─── DATA LINES
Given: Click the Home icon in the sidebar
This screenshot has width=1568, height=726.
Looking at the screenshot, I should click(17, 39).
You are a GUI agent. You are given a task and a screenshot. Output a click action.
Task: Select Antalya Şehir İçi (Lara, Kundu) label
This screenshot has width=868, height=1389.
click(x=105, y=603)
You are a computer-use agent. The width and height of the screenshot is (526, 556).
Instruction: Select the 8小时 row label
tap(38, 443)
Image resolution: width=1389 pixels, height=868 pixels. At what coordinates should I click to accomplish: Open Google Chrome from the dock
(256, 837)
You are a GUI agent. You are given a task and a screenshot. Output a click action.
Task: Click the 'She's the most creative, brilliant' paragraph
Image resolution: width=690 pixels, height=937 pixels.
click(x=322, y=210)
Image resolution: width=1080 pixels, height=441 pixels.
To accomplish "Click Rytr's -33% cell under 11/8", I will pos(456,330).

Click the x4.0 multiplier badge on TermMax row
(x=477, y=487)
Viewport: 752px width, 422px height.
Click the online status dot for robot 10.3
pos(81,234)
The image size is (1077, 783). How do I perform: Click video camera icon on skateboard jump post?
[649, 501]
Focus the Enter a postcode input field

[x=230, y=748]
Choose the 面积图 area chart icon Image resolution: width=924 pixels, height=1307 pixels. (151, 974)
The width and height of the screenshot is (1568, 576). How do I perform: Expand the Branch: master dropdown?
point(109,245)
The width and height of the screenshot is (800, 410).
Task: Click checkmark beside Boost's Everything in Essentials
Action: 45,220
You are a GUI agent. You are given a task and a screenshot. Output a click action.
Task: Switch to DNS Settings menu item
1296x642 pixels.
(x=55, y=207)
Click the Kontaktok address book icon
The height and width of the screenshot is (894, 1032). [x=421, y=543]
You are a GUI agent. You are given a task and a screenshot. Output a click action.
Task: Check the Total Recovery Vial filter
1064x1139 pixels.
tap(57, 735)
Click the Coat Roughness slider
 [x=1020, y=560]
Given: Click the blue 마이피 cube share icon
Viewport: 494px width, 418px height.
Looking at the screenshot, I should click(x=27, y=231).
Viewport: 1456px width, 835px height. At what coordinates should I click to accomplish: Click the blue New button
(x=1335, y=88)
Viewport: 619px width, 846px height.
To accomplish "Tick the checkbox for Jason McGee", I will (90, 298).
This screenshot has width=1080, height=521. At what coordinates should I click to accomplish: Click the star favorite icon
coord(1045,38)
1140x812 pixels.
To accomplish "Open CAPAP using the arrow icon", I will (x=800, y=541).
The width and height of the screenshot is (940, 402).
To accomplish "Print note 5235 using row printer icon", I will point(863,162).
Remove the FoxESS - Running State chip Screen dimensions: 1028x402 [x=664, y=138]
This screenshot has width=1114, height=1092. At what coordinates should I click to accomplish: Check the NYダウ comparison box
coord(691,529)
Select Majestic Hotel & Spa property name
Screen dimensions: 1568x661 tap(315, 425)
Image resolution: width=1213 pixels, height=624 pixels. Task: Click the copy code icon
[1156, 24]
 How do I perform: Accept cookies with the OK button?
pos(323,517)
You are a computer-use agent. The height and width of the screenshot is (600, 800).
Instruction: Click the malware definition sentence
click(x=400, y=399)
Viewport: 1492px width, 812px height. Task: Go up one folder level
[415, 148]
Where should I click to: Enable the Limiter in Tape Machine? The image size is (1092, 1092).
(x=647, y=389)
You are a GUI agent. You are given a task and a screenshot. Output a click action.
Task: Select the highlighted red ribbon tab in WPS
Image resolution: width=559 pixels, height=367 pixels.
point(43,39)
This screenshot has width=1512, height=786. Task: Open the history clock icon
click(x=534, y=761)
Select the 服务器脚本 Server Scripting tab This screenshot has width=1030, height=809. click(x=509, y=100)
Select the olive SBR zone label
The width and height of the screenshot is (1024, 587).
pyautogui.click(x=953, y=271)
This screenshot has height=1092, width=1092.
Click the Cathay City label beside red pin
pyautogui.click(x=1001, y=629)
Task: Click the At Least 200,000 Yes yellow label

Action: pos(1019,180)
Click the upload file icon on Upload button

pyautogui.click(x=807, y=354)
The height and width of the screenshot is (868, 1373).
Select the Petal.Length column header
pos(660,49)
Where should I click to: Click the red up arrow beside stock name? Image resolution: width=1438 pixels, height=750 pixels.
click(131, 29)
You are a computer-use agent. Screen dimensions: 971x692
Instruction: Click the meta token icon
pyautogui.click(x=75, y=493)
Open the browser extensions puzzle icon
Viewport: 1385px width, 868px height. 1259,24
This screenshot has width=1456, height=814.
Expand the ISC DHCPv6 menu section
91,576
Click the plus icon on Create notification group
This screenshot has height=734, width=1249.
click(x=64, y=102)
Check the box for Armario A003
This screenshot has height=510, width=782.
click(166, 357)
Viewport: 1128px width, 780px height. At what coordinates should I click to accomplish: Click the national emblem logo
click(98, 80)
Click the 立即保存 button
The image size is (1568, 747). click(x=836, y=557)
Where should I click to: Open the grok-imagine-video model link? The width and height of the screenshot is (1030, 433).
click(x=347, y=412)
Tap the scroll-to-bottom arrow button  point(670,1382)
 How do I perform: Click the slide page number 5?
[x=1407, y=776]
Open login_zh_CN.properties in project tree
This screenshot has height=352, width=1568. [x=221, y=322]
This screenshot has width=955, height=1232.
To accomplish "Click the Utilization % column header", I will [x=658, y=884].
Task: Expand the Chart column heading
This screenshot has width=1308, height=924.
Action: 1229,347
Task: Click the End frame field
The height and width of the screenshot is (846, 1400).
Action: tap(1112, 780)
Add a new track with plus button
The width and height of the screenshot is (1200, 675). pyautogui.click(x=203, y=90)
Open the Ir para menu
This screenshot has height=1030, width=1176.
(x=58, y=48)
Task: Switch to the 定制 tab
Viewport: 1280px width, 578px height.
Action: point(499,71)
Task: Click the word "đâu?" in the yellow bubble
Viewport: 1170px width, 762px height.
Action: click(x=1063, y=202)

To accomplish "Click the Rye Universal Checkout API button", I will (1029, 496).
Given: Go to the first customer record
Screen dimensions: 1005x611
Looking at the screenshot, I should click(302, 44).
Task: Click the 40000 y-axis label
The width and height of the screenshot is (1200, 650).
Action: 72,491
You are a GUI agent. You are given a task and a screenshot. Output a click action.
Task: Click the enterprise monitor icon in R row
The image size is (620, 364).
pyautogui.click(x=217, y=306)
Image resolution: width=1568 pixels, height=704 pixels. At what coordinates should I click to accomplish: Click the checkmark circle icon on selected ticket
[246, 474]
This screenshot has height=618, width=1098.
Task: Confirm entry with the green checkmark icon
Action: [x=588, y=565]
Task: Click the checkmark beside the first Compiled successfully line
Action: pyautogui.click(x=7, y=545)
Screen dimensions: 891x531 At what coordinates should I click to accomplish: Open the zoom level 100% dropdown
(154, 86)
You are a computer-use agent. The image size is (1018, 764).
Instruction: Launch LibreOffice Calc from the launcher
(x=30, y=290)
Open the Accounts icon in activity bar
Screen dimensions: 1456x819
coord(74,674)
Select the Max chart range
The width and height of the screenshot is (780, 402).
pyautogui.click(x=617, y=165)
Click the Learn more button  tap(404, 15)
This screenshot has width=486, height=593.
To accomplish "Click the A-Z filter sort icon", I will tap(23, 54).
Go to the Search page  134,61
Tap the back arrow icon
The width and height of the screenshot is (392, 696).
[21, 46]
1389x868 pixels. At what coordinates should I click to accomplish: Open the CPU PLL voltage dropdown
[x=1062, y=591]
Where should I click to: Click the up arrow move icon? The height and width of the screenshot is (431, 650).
──────
Copy the material word for word, from the line containing "Task: Click the 40000 y-axis label" through the line containing "Action: pyautogui.click(x=7, y=545)", inclusive.

Task: Click the 40000 y-axis label
The width and height of the screenshot is (1200, 650).
Action: 72,491
You are a GUI agent. You are given a task and a screenshot. Output a click action.
Task: Click the enterprise monitor icon in R row
The image size is (620, 364).
pyautogui.click(x=217, y=306)
Image resolution: width=1568 pixels, height=704 pixels. At what coordinates should I click to accomplish: Click the checkmark circle icon on selected ticket
[246, 474]
This screenshot has height=618, width=1098.
Task: Confirm entry with the green checkmark icon
Action: [x=588, y=565]
Task: Click the checkmark beside the first Compiled successfully line
Action: pyautogui.click(x=7, y=545)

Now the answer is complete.